Task goal. Could you duplicate the full text on forward-facing sonar below word for word?

Text.

== Segment start ==

I find the forward view to be most applicable across various scenarios, especially with one transducer in play. But the power of both perspectives at the same time is hard to discount—that means adding a transducer to your program. The combination allows you to experience structure and cover in ways never before possible.

The down perspective also deserves some experimentation. We use this application a lot while ice fishing, but it works well fishing vertically when fish are positioned in deeper water directly beneath the boat. Presentations like drop-shotting for smallmouths or using a Jigging Rap for walleyes in the fall are ideally matched with this perspective.

Dial In

Knowing your unit’s settings helps you maximize production of high-quality images—an important aspect of forward-facing sonar. A forward-facing sonar transducer may experience interference if positioned too close, or in the path of another active transducer. An easy fix might be adding a networking box to your kit—Humminbird’s 5-port Ethernet hub features interference-rejecting technology built into the unit to help produce the cleanest picture possible.

The screen of a Humminbird Solix 10 with beaded up rain water on it.
Clean images require clean battery power. An independent battery source helps produce clean separation and eliminate phantom rays that may occasionally work across the screen.

Work with contrast and sensitivity settings. Too much contrast and you lose low-profile baits on-screen; too much sensitivity adds clutter, which can confuse your lure’s profile. Humminbird’s system offers a Dynamic Contrast setting that’s helpful when looking for a shortcut to a clean screen—it’s like a shortcut for the contrast dial.

== Segment end ==

Stored entries
== Segment start ==

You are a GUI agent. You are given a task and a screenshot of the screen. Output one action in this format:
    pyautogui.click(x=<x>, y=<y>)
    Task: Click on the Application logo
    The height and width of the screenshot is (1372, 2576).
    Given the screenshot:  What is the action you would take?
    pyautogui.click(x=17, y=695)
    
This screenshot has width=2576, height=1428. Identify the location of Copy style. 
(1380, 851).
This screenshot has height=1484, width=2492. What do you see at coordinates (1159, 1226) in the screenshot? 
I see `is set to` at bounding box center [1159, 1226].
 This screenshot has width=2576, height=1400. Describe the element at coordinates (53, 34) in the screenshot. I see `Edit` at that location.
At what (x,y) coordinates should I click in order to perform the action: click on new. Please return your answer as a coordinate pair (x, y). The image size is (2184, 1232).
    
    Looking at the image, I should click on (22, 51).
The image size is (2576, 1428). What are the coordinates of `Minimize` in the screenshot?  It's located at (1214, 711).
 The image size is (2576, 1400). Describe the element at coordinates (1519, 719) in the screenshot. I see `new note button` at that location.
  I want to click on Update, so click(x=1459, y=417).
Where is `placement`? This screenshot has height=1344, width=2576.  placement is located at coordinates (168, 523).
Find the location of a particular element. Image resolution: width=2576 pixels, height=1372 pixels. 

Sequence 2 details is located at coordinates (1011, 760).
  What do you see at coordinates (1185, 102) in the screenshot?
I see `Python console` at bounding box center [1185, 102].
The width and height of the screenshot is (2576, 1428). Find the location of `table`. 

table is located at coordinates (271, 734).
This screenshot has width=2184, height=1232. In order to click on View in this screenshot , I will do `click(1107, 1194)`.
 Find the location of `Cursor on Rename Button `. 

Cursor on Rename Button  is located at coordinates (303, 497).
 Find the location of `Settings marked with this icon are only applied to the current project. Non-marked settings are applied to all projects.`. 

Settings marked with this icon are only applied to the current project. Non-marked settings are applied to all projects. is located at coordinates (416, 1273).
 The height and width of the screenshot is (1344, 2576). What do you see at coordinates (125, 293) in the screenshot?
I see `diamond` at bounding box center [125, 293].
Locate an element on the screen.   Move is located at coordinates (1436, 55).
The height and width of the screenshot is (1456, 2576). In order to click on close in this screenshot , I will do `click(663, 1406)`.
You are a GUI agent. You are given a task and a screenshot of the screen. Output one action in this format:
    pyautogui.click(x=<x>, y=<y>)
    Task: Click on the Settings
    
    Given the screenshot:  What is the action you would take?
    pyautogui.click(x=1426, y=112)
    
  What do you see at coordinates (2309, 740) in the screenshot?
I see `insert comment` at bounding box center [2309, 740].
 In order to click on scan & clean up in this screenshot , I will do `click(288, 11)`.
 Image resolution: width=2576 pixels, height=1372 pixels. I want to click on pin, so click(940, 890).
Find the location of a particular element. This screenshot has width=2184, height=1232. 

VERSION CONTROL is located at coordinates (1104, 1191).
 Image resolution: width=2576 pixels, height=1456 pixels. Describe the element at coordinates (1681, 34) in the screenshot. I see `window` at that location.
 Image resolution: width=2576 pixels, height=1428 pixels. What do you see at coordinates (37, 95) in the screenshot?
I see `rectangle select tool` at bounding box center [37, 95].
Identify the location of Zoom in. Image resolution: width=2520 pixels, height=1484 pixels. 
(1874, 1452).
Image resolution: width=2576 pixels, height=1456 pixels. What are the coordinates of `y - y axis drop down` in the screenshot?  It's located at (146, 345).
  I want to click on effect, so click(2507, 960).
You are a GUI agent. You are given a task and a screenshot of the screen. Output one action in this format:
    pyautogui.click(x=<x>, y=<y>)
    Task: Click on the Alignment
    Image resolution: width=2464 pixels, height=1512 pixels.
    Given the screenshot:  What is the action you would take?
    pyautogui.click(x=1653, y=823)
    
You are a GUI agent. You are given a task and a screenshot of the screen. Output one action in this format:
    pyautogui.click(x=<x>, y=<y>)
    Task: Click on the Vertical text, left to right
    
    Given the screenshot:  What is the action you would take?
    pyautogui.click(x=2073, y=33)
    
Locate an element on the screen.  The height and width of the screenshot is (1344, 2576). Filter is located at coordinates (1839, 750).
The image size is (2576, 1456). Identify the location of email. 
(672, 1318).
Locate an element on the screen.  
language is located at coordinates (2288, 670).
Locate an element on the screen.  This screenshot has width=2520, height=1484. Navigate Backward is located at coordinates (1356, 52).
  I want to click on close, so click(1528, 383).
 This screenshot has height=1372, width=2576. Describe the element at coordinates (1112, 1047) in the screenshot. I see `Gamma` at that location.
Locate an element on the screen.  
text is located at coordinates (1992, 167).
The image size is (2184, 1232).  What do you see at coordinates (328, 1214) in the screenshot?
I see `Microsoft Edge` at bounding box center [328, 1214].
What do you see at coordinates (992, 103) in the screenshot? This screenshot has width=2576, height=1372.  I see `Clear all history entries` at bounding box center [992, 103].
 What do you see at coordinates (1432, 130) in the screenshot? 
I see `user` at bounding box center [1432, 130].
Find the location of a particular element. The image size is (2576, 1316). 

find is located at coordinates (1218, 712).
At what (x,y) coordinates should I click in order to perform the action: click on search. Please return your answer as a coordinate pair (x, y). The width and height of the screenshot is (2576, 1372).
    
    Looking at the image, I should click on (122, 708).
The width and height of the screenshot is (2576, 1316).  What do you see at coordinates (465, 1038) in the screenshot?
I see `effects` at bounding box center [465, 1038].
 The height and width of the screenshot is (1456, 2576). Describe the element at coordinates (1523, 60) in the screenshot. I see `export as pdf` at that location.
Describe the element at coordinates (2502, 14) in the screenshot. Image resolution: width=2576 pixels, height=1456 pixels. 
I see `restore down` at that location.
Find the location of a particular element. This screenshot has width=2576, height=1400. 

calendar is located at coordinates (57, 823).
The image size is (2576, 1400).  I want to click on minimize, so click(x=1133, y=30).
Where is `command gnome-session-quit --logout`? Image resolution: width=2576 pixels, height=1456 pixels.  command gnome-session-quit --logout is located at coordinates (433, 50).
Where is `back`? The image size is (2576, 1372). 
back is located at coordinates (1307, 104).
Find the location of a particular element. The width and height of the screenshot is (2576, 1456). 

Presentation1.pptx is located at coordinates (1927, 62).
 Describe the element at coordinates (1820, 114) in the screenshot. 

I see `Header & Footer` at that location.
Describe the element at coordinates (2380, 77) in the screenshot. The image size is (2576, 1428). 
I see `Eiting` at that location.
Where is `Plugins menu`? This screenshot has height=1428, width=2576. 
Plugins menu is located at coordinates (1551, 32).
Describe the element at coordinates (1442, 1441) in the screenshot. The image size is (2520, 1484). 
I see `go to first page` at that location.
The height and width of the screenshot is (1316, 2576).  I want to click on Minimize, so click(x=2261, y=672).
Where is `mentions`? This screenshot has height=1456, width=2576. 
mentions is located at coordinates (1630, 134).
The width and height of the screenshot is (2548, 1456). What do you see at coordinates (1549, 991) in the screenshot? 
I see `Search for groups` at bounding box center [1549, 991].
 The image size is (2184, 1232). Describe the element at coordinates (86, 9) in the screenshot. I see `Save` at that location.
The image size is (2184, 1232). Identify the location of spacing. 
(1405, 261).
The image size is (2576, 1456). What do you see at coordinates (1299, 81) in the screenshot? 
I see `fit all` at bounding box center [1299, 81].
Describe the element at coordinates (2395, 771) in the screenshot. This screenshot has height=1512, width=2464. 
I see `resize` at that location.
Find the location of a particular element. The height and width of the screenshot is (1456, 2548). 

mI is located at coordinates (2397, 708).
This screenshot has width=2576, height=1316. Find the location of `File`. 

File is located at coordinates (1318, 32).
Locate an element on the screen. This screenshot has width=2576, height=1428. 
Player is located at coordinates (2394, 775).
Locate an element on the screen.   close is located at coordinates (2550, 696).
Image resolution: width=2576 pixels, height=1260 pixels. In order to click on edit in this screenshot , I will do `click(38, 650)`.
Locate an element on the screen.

== Segment end ==

Task result.
I find the forward view to be most applicable across various scenarios, especially with one transducer in play. But the power of both perspectives at the same time is hard to discount—that means adding a transducer to your program. The combination allows you to experience structure and cover in ways never before possible.

The down perspective also deserves some experimentation. We use this application a lot while ice fishing, but it works well fishing vertically when fish are positioned in deeper water directly beneath the boat. Presentations like drop-shotting for smallmouths or using a Jigging Rap for walleyes in the fall are ideally matched with this perspective.

Dial In

Knowing your unit’s settings helps you maximize production of high-quality images—an important aspect of forward-facing sonar. A forward-facing sonar transducer may experience interference if positioned too close, or in the path of another active transducer. An easy fix might be adding a networking box to your kit—Humminbird’s 5-port Ethernet hub features interference-rejecting technology built into the unit to help produce the cleanest picture possible.

The screen of a Humminbird Solix 10 with beaded up rain water on it.
Clean images require clean battery power. An independent battery source helps produce clean separation and eliminate phantom rays that may occasionally work across the screen.

Work with contrast and sensitivity settings. Too much contrast and you lose low-profile baits on-screen; too much sensitivity adds clutter, which can confuse your lure’s profile. Humminbird’s system offers a Dynamic Contrast setting that’s helpful when looking for a shortcut to a clean screen—it’s like a shortcut for the contrast dial.